Merry Lynn Morris, University Of South Florida Professor, Invents Wheelchair To Help Children With Disabilities Dance (VIDEO)

WATCH: Professor Invents Incredible New Wheelchair So Kids With Disabilities Can Dance

A dance professor turned inventor is changing the lives of kids with disabilities.

Merry Lynn Morris is a professor at the University of South Florida, and she's spent the last seven years building a wheelchair that helps those with disabilities dance. Called 'The Rolling Dance Chair,' it was designed to move seamlessly with the dancer's body, according to a KOB4 report.

Morris has been introducing the wheelchair to children with spina bifida and cerebral palsy in a series of unique dance classes.

"Whoa," exclaimed Jessica Hendricks, a 7-year-old with spina bifida, during her first time in the chair. "This is fun. It can turn?"

The chair moves in the same direction that the dancer is leaning, and can even support a second standing dancer for partner work.

The chair has been in development since 2005, when Morris approached USF's College of Engineering with the idea.

It initially was a sort of sitting Segway, but with the help of engineering students and $150,000 in grants, it eventually became an adept, innovative piece of machinery. Developers have even connected the chair to a smartphone app that can control its movement with a tilt.

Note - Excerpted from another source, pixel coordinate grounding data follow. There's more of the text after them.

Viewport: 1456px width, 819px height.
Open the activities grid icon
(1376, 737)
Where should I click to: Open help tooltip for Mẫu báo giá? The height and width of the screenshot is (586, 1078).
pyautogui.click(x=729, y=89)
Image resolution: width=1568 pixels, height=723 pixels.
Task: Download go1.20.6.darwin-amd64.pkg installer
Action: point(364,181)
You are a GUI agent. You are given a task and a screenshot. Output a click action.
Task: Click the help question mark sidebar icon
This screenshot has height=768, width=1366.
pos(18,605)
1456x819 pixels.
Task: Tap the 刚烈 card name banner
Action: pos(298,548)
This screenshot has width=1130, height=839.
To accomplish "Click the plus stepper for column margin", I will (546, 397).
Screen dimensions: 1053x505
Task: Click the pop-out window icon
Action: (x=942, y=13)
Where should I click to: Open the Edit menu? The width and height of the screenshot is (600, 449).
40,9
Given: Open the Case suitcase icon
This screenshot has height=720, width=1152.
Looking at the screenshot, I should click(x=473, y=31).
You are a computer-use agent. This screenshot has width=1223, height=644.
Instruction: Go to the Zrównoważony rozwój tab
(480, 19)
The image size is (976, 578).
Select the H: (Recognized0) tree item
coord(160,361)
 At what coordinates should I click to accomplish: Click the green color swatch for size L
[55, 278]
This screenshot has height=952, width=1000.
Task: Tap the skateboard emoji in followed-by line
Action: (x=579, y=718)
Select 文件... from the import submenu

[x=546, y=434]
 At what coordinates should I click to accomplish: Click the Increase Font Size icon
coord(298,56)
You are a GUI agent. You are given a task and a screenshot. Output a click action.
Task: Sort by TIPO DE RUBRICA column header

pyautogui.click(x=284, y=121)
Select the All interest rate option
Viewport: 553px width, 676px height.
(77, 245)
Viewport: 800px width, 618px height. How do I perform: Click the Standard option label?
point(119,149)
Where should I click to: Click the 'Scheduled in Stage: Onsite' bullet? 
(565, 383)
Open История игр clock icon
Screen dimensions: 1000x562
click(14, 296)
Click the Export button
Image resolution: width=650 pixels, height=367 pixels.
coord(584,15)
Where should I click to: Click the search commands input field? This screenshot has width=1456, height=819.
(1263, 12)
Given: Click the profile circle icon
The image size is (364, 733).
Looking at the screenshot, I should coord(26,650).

Morris described the chair to the Tampa Bay Times as "an extension of dance, not an obstacle." The idea was inspired by her father, who had to undergo extensive physical therapy after a car accident when she was 12. Morris and her mom remember dance sessions as the most helpful part of his recovery.

"Anybody in any body should have the right to dance," Morris told the Tampa Bay Times. "An accident or a disability needn't relegate the people you love to your back, pushing you, telling you where to go."